Modern wallets will pre-generate a lot of keys instead of generating them when you ask for them. For example, you might have used 10 addresses from your wallet, but your wallet actually has 110 addresses because it pre-generated 100 of them. When you ask for a new address, it gives you the oldest one it has pre-generated, and schedules to have a replacement for that address to be generated and added to the lookahead pool at a later time.
This serves two functions. When restoring a backup, your backup may be out of date and you may have used some of the pre-generated addresses. With the pre-generated addresses, your wallet can scan the blockchain for those addresses and be able to see all of your funds.
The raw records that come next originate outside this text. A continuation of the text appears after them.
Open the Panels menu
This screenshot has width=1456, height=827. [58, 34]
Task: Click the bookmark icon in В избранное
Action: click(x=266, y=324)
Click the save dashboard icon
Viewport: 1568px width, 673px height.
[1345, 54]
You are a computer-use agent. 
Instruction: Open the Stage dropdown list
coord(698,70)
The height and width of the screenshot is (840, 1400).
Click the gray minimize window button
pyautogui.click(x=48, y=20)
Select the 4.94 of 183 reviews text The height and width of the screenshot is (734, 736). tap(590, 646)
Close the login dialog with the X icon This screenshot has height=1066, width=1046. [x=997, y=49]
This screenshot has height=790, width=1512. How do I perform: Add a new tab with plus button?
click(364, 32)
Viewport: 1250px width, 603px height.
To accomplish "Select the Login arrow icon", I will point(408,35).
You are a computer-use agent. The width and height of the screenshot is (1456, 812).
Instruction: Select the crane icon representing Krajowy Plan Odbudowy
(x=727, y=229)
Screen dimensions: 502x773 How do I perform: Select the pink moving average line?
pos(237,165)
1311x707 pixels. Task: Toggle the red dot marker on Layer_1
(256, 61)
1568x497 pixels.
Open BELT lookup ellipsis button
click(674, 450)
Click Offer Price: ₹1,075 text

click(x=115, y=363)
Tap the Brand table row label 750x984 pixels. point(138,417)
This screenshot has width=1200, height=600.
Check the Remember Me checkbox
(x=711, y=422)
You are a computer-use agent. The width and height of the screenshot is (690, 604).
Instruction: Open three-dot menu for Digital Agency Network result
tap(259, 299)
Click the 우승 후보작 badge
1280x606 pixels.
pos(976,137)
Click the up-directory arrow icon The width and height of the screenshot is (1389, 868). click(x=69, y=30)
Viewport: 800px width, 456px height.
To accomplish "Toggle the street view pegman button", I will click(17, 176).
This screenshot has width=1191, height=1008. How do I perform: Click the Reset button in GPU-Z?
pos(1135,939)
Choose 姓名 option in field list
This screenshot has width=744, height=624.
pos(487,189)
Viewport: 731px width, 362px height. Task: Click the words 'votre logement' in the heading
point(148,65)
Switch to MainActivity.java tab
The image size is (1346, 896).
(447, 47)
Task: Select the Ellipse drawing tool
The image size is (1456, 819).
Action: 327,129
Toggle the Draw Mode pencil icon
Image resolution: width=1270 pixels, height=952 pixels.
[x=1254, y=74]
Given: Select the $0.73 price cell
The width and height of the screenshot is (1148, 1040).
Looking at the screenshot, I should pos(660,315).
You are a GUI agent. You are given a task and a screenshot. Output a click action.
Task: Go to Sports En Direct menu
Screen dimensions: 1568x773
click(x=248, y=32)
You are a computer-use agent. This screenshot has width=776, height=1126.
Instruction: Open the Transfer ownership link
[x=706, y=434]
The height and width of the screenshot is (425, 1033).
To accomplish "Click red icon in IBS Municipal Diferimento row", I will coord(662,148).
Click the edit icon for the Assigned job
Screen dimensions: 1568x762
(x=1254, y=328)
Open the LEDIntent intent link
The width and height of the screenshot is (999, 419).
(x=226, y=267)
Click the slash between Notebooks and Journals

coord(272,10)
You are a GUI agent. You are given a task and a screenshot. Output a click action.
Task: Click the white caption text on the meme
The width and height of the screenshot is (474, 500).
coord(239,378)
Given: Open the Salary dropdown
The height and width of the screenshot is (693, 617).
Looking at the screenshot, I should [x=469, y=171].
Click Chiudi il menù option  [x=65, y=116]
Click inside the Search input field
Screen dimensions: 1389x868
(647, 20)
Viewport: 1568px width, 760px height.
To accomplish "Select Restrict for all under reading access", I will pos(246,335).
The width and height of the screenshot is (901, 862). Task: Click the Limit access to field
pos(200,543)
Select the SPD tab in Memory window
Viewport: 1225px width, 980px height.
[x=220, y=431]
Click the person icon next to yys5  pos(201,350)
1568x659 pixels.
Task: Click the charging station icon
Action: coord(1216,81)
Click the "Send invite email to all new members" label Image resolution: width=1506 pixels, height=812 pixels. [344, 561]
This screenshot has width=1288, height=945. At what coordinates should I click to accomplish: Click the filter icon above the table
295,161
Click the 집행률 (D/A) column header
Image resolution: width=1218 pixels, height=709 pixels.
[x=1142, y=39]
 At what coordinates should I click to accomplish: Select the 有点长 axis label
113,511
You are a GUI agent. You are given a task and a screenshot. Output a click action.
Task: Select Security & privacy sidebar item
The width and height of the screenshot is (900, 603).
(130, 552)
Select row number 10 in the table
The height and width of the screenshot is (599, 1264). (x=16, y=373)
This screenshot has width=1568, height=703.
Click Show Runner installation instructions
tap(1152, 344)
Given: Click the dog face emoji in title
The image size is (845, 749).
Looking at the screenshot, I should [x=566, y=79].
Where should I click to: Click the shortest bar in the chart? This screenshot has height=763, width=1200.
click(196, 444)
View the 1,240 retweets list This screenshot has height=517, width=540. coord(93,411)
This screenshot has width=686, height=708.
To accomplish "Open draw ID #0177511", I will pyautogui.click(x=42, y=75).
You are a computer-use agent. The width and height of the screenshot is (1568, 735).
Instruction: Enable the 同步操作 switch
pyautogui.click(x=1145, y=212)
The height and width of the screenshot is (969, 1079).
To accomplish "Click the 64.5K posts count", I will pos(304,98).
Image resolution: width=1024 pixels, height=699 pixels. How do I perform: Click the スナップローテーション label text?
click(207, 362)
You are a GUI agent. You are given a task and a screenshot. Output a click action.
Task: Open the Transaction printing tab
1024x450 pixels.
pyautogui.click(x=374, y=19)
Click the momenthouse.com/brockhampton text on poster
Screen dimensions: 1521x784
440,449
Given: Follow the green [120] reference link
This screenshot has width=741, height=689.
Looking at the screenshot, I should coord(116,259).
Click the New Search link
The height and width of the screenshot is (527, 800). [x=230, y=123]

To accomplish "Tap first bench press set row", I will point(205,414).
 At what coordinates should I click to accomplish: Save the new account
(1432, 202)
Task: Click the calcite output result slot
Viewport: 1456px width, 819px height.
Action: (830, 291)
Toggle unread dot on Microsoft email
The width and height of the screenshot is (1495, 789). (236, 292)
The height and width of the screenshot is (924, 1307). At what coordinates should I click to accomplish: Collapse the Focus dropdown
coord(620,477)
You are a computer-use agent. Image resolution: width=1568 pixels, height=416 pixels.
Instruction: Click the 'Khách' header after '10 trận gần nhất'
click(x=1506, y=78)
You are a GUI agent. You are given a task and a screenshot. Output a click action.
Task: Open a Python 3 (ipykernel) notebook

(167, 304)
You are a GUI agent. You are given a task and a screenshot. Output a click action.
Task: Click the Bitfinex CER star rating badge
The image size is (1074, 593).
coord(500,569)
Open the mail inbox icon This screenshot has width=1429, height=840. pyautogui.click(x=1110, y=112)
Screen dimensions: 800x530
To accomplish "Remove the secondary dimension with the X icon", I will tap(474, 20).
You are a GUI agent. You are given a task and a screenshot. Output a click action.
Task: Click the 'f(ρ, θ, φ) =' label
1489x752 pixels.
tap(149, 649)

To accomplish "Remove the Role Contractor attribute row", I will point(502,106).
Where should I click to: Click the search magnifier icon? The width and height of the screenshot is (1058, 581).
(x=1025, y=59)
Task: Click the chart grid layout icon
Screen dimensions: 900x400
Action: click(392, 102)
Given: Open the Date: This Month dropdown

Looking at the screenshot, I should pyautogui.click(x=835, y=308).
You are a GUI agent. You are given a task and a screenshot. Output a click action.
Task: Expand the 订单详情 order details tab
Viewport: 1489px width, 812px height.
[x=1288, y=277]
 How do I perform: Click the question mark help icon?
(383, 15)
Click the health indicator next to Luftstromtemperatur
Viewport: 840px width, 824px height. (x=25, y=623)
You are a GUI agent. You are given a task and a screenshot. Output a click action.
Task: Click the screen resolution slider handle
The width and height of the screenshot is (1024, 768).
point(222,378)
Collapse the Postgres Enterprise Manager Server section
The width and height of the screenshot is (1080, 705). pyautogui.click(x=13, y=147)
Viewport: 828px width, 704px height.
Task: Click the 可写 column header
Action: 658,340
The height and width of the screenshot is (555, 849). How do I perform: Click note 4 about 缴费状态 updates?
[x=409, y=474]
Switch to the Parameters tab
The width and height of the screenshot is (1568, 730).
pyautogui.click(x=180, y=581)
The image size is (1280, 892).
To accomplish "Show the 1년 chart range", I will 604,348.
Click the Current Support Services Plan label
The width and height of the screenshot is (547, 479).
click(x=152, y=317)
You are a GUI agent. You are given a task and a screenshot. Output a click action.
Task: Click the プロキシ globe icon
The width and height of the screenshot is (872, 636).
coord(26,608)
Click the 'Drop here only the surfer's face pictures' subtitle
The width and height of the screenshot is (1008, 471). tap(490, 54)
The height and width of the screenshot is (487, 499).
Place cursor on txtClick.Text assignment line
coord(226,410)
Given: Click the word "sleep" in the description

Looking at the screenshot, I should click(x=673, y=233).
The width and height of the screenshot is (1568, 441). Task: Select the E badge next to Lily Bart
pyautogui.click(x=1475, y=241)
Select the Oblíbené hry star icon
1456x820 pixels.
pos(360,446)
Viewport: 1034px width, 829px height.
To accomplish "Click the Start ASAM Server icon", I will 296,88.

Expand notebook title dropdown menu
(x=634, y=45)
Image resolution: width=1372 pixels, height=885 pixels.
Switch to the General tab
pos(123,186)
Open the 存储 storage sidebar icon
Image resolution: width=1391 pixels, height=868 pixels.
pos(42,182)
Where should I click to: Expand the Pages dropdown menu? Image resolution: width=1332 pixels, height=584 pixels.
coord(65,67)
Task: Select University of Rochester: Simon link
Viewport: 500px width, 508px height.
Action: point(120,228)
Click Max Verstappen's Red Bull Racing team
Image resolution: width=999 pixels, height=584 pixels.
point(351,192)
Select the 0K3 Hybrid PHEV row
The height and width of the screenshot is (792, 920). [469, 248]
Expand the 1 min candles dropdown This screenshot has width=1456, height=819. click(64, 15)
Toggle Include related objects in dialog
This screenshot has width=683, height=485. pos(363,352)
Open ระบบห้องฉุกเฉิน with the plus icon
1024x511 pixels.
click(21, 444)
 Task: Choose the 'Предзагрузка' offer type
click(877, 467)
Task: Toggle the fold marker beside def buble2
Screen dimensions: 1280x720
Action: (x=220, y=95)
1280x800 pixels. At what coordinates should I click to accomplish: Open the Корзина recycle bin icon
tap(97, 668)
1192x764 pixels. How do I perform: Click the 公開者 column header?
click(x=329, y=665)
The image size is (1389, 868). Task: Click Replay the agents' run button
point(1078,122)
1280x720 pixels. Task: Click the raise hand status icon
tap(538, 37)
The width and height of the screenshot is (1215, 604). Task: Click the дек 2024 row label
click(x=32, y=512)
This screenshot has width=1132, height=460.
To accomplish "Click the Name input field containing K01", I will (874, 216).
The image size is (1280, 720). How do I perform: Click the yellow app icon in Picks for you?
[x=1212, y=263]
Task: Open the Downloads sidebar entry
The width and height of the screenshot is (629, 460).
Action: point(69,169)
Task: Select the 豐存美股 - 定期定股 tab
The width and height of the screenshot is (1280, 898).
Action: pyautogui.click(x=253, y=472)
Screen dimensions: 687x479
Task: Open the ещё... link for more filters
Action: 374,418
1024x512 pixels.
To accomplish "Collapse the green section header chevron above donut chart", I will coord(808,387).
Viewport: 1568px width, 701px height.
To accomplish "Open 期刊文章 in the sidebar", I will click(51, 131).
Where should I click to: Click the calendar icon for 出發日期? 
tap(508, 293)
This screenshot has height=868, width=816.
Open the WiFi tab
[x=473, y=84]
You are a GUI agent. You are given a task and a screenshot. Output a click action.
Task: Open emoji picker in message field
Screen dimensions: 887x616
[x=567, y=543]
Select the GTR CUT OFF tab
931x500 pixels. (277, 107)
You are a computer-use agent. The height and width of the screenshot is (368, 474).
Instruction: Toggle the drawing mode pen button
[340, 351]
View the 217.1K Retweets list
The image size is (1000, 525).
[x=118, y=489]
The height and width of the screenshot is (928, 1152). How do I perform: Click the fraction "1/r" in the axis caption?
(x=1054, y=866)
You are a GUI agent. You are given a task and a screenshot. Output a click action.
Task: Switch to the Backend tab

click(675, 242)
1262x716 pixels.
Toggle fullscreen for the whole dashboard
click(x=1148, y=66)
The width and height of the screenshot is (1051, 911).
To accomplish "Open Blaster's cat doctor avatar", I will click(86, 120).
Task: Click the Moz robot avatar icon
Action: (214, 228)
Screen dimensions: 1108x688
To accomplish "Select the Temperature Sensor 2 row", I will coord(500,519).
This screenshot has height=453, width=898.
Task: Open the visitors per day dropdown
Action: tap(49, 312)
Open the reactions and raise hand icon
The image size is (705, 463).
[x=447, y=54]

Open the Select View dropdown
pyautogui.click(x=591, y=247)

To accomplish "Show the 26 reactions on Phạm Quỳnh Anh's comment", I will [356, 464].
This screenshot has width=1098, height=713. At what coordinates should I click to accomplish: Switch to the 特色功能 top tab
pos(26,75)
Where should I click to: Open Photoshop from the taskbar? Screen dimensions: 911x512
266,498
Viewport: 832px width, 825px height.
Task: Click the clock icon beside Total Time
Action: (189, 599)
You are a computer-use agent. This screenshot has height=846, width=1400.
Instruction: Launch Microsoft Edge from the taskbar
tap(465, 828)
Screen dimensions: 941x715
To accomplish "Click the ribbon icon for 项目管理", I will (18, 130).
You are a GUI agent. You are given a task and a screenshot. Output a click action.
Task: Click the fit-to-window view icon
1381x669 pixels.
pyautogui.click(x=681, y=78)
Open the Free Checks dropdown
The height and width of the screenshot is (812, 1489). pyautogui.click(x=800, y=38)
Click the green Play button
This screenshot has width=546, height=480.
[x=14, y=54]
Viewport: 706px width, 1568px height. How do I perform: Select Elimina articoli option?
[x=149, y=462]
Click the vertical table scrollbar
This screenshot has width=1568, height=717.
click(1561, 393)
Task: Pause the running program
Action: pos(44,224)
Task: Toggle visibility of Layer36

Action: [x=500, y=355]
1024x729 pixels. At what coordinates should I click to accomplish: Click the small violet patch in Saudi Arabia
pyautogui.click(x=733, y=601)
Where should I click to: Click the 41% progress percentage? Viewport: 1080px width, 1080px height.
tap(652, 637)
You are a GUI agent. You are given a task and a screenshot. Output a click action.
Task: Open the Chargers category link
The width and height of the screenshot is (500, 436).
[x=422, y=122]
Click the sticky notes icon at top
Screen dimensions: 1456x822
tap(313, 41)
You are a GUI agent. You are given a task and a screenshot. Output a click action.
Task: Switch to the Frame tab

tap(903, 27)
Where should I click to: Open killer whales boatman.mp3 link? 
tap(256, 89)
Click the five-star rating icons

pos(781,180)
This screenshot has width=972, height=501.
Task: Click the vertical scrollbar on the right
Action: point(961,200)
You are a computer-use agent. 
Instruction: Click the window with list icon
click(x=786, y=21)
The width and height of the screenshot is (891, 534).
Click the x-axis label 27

The second is when the private keys are encrypted. When a new key is generated, it will need to be encrypted, and so your passphrase will need to be provided. With the pre-generated lookahead pool, your wallet can retrieve a pre-generated address and provide it to you without needing to enter your passphrase. Then the next time you enter your passphrase, the lookahead pool can be topped up.
With that in mind, what happened is that exporting your private keys from Electrum also exported all of the keys that are in the pre-generated lookahead pool. These were then imported to Bitcoin Core. When you asked for a new address, an address was taken from the lookahead and so Bitcoin Core was able to see the transaction because the entire lookahead was imported. If you had imported private keys, you would have been able to spend those funds.
If you keep requesting addresses from Electrum, eventually you will reach a point where the lookahead at the time of your import to Bitcoin Core is exhausted and you will start getting addresses which Bitcoin Core does not know about.